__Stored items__
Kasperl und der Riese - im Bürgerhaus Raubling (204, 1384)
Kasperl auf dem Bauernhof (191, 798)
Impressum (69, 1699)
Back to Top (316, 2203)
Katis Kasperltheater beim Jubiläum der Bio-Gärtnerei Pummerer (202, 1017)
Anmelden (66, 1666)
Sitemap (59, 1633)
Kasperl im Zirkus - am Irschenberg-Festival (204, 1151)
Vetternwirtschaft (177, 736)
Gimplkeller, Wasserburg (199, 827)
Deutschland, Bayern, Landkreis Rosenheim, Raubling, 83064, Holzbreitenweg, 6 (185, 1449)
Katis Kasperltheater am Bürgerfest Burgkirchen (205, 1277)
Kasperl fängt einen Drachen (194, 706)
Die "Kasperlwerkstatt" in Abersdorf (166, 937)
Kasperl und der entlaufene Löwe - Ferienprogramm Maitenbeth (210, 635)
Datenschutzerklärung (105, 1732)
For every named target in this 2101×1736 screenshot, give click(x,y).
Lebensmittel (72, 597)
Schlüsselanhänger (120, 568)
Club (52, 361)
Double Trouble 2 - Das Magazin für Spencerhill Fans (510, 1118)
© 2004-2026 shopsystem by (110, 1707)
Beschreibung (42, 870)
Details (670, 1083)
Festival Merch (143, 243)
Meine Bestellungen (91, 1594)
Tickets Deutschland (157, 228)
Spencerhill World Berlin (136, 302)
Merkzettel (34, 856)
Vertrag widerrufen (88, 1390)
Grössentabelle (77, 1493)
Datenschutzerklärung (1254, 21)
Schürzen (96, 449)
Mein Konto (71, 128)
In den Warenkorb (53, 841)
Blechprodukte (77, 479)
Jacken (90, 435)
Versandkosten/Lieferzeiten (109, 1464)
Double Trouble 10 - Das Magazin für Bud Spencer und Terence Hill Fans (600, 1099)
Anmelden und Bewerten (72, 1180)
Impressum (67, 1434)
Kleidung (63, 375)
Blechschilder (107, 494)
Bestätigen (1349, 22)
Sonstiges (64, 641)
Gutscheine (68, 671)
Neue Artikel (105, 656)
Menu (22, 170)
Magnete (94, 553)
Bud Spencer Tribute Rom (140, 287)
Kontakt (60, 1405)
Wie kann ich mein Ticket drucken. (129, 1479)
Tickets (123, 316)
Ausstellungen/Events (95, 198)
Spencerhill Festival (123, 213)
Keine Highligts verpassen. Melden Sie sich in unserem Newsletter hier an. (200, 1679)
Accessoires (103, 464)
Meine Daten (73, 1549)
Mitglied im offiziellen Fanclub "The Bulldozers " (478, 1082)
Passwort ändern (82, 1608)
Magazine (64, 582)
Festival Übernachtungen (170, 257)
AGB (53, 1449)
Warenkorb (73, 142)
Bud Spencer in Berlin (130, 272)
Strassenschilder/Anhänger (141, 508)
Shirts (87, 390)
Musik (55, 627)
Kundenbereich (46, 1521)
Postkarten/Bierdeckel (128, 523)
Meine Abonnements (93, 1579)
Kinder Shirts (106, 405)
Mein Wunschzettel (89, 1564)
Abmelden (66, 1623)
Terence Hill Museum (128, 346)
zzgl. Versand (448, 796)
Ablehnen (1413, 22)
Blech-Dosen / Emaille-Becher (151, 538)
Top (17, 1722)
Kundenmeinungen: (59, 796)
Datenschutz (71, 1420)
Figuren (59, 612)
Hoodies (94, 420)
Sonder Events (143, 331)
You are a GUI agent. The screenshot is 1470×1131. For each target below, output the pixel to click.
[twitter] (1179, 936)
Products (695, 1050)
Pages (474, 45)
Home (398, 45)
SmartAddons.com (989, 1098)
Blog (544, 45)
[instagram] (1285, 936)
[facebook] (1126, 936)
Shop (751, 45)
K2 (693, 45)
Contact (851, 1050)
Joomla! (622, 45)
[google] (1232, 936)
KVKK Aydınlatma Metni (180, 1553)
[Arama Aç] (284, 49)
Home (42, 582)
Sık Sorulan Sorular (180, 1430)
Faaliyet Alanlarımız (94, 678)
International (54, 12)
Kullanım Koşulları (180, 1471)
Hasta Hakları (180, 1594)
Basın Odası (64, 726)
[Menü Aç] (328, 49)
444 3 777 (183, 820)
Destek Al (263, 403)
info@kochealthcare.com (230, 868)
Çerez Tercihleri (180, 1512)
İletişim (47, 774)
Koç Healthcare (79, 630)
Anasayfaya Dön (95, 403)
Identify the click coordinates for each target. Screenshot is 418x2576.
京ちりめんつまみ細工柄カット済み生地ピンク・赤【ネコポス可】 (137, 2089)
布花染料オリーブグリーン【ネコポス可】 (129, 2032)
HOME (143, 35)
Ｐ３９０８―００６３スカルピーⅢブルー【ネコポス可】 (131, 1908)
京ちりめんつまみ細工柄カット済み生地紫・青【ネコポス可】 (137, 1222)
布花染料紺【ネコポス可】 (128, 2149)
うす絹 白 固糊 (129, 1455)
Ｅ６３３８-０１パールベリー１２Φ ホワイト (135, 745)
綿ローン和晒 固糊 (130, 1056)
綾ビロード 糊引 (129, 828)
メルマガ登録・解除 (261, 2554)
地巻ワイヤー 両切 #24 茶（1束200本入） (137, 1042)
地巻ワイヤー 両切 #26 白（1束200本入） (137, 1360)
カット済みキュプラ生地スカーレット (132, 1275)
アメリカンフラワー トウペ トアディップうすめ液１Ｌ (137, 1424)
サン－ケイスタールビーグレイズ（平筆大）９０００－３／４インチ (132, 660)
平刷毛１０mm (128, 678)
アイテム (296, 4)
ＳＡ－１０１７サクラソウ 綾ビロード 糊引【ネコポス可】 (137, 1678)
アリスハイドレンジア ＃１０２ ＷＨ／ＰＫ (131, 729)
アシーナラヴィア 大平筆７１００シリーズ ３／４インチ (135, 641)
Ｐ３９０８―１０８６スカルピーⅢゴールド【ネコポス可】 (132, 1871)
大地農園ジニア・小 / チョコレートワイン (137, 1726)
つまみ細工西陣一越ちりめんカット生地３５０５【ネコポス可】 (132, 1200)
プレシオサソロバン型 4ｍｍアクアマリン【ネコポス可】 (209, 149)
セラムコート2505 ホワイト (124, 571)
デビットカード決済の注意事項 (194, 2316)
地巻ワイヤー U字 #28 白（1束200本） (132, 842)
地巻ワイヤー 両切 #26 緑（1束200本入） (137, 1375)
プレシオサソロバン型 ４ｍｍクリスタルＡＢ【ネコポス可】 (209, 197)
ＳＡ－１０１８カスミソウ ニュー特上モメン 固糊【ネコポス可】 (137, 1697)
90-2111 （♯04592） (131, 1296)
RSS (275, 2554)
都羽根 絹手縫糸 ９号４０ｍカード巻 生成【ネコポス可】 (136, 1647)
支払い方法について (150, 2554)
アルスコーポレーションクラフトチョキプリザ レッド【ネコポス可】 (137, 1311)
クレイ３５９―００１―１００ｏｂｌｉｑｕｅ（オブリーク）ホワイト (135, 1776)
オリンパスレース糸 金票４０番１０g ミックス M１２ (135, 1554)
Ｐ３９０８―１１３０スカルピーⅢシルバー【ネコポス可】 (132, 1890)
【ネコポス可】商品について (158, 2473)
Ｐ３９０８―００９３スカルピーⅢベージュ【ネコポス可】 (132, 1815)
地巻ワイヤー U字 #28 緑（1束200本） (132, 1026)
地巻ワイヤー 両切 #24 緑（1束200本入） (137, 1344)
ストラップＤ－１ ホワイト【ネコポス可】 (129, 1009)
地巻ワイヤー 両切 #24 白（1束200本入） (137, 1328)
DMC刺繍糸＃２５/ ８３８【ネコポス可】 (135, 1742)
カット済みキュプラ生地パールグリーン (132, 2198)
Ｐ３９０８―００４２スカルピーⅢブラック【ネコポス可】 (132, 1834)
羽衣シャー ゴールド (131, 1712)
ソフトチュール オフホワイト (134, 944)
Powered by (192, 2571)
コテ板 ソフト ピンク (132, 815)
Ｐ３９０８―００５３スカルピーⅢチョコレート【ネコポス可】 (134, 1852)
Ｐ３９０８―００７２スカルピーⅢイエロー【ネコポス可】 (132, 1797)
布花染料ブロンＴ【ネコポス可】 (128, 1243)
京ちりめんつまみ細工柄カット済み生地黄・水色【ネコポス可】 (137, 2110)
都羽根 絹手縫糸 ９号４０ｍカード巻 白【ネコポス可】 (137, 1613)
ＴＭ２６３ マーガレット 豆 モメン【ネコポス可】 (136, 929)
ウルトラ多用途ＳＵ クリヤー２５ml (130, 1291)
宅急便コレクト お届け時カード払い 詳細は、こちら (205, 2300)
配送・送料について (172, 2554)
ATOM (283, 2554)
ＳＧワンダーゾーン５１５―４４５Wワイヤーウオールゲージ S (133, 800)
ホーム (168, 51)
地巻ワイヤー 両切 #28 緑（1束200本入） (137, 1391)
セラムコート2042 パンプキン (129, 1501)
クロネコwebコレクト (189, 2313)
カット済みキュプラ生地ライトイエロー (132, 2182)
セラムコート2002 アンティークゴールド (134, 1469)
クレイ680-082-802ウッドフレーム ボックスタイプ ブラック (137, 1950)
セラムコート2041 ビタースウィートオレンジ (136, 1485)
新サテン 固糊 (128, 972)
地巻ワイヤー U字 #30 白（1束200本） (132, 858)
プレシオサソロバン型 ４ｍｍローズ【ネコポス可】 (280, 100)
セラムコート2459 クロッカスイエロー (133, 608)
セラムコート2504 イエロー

__Problem to solve__
Only one stretch of the data above is needed. Restate it word for word, from the line containing "ストラップＤ－１ ホワイト【ネコポス可】 (129, 1009)" through the line containing "京ちりめんつまみ細工柄カット済み生地黄・水色【ネコポス可】 (137, 2110)", both ends included.

__The answer__
ストラップＤ－１ ホワイト【ネコポス可】 (129, 1009)
地巻ワイヤー 両切 #24 白（1束200本入） (137, 1328)
DMC刺繍糸＃２５/ ８３８【ネコポス可】 (135, 1742)
カット済みキュプラ生地パールグリーン (132, 2198)
Ｐ３９０８―００４２スカルピーⅢブラック【ネコポス可】 (132, 1834)
羽衣シャー ゴールド (131, 1712)
ソフトチュール オフホワイト (134, 944)
Powered by (192, 2571)
コテ板 ソフト ピンク (132, 815)
Ｐ３９０８―００５３スカルピーⅢチョコレート【ネコポス可】 (134, 1852)
Ｐ３９０８―００７２スカルピーⅢイエロー【ネコポス可】 (132, 1797)
布花染料ブロンＴ【ネコポス可】 (128, 1243)
京ちりめんつまみ細工柄カット済み生地黄・水色【ネコポス可】 (137, 2110)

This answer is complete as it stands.